• [WHAT YOU HAVE TO DO]: Count the lines in the records below that contain the string "label", and reply with only that number.
━━━━━━━━━━━━━━━━━━━━━━━━━━━━━━
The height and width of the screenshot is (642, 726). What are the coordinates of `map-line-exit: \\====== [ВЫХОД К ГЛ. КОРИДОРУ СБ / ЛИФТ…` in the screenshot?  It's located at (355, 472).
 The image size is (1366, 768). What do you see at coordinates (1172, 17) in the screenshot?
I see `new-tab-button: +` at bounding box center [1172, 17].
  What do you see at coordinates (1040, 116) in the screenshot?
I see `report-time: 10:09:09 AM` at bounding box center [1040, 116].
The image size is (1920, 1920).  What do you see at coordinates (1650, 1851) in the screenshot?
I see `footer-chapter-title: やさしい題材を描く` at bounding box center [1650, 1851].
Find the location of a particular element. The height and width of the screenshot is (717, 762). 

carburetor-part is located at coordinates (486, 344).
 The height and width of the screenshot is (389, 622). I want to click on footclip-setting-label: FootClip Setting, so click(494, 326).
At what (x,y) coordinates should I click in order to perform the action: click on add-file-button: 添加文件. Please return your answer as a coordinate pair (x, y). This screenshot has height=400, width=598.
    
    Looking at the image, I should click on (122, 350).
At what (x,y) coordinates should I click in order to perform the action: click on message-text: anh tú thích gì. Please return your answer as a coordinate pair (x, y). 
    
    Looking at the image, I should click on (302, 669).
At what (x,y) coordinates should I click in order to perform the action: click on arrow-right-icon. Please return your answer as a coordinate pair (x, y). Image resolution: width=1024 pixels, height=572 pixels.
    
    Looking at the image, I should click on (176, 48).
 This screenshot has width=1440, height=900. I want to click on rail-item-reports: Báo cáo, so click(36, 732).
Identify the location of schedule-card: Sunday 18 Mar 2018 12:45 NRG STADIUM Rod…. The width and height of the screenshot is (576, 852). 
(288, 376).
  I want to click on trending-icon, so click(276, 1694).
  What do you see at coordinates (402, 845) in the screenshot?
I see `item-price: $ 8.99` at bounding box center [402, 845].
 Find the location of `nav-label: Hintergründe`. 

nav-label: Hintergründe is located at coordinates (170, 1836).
━━━━━━━━━━━━━━━━━━━━━━━━━━━━━━
• [RESULT OF THE TASK]: 3